Stow is served by the Hudson Light & Power Department, a Municipal Light Plant rather than an investor-owned utility — but for paving that distinction changes nothing, since Mass Save never covers driveways. Mass Save funds heating, cooling, and weatherization, and even there it does not serve MLP-supplied towns like Stow the way it serves Eversource or National Grid customers. For a driveway, there is no rebate anywhere in Massachusetts.

What governs your project is local, and Stow's wetlands make conservation review common. The town requires a driveway permit and a DPW curb-cut or street-opening permit for any new or altered tie-in to a town road.
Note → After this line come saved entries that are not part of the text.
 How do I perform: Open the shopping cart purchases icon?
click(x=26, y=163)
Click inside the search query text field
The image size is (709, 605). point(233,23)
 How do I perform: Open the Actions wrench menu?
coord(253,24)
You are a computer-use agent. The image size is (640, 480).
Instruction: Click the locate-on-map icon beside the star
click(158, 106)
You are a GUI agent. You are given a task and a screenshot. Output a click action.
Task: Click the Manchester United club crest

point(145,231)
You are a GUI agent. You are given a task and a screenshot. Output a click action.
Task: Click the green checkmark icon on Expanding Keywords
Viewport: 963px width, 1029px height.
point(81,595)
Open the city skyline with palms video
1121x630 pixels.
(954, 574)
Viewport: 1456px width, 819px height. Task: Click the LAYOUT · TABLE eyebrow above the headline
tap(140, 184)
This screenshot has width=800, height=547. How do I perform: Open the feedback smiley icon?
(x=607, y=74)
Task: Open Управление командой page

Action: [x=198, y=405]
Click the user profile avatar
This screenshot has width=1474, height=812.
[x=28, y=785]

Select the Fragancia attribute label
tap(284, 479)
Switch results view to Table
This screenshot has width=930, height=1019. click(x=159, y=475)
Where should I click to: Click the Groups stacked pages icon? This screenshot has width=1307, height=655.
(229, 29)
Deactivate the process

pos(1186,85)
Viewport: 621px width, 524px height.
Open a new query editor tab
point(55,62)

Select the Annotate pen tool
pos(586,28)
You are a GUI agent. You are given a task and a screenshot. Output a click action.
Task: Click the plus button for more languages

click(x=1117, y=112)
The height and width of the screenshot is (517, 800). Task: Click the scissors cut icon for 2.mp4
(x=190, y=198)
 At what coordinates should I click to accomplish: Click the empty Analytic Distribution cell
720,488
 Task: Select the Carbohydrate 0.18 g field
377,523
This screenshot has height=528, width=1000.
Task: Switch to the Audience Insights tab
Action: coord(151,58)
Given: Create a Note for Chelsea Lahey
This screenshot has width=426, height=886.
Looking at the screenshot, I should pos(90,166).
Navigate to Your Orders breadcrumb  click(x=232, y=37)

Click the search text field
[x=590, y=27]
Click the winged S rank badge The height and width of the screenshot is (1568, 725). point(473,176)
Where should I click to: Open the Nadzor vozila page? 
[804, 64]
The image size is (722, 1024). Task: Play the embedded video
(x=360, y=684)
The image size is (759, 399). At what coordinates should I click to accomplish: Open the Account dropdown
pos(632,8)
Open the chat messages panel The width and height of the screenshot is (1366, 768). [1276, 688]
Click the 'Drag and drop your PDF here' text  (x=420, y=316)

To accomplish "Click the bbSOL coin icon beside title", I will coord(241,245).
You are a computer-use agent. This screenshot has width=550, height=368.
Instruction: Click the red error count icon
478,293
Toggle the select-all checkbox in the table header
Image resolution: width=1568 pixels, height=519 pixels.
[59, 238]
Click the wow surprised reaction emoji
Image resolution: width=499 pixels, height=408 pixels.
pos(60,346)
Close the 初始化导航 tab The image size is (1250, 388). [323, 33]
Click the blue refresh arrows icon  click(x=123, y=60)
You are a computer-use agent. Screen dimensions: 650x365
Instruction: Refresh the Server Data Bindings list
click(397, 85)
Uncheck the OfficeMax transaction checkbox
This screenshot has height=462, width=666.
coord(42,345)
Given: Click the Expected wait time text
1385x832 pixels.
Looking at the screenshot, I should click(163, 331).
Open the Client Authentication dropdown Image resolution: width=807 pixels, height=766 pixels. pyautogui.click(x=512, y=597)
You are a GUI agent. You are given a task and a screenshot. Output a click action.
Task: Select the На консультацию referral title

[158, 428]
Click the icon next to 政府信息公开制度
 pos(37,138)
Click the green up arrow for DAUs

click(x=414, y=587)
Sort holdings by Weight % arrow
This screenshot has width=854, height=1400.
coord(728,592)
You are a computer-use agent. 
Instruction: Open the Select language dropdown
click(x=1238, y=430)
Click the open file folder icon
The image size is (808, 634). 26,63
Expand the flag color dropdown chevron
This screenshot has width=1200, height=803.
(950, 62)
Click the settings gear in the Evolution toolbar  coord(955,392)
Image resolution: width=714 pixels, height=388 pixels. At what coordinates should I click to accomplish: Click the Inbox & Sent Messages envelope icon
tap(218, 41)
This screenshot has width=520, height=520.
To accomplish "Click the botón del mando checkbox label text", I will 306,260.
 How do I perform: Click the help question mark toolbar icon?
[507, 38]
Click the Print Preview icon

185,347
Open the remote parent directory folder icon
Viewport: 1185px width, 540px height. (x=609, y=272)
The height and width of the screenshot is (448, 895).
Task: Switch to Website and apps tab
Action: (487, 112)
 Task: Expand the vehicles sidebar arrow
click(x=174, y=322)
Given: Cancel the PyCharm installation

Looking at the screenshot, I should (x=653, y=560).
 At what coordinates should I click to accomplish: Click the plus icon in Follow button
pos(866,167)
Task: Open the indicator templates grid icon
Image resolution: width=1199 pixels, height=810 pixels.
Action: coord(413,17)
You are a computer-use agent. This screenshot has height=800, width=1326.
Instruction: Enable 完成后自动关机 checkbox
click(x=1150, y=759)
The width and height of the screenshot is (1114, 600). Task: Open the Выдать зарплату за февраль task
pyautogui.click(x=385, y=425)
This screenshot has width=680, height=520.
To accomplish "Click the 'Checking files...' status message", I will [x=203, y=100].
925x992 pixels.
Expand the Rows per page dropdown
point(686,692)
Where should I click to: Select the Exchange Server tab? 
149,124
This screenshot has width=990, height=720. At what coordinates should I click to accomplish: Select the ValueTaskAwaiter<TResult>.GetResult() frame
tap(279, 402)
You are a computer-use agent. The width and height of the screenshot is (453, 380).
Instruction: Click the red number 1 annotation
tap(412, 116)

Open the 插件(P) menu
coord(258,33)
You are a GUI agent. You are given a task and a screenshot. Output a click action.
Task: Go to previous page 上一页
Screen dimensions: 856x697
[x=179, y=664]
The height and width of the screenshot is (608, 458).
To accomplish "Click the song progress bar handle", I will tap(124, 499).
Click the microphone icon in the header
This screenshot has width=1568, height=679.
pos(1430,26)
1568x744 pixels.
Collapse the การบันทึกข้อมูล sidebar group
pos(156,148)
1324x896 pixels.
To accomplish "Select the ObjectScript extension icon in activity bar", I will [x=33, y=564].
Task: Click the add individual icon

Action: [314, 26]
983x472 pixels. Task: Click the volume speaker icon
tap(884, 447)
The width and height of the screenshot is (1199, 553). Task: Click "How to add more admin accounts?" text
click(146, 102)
Because so much land sits near the Assabet River, brooks, and wetlands, adding impervious driveway surface frequently triggers Conservation Commission review under the Wetlands Protection Act, and the town's stormwater (MS4) rules can apply. Confirm whether a wetlands filing is needed before grading.

Permits in Stow

Massachusetts has no paving license, but a residential paving contractor must hold a state Home Improvement Contractor (HIC) registration, and structural work like a retaining wall needs a licensed Construction Supervisor. In Stow, the building department issues the driveway permit and the DPW issues curb-cut and street-opening permits for work tying into a town road. With the Assabet River and wetlands across town, a Conservation Commission filing under the Wetlands Protection Act is often required first. Permit fees are set per recent cycles; a local paver coordinates the conservation and public-way steps for you.

Typical project cost

Stow sits in the MetroWest commuter belt, so paving here runs a bit above central-MA towns but below the Boston metro core. A standard asphalt driveway install typically lands at $5,000–$13,000, with length, drainage on wooded grades, and base depth driving the spread; long rural drives can run higher. Sealcoating runs about $250–$700. Concrete sits around $8–$18 per square foot, and permeable pavers run higher. The biggest cost movers here are driveway length, conservation requirements near wetlands, and sub-base rebuild after frost damage on shaded lots.

About Stow homes

Stow is a Middlesex County town of about 7,111 residents across roughly 2,613 housing units, set among Maynard, Hudson, Boxborough, Bolton, and Acton in MetroWest. The median home is around 51 years old, reflecting suburban growth on former orchard and farm land from the 1970s on, with apple orchards and conservation land still defining the landscape.

That low-density, wooded layout shapes paving here. Long driveways set back through trees are common, and the Assabet River corridor, Delaney wildlife area, and scattered wetlands put many lots near resource-area buffers. Asphalt is standard, with some crushed-stone drives on rural lots. MetroWest freeze-thaw cycling produces frost-heave cracking and failing sub-bases, especially on the long, shaded runs typical of Stow properties.

Common questions — Paving & Driveways in Stow

Stow gets power from Hudson Light & Power — does that get me a paving rebate?
No. Hudson Light & Power is an MLP, but Mass Save only covers heating, cooling, and weatherization, never paving, and MLP-supplied towns fall outside Mass Save for those programs anyway. There is no driveway rebate in Massachusetts.
Do I need Conservation Commission approval to pave my Stow driveway?
Often yes. With the Assabet River, brooks, and wetlands throughout town, adding or expanding impervious surface usually triggers a Wetlands Protection Act filing with the Stow Conservation Commission before paving begins.
My driveway runs a long way back through the woods. How does that affect the job?
Length and shade are the drivers. A long Stow driveway needs base and drainage over the whole run, and shaded grades hold moisture that worsens freeze-thaw, so a contractor should walk the full approach before quoting.
Who owns the apron where my driveway meets the road?
The portion inside the public right-of-way belongs to the town, so cutting or repaving it requires a Stow street-opening permit and inspection. The contractor coordinates that with the DPW.
Why does my asphalt crack and heave each winter?
MetroWest freeze-thaw cycling is the cause. Water in the sub-base freezes and lifts the asphalt; a well-compacted, well-drained base and timely sealcoating slow the damage in Stow.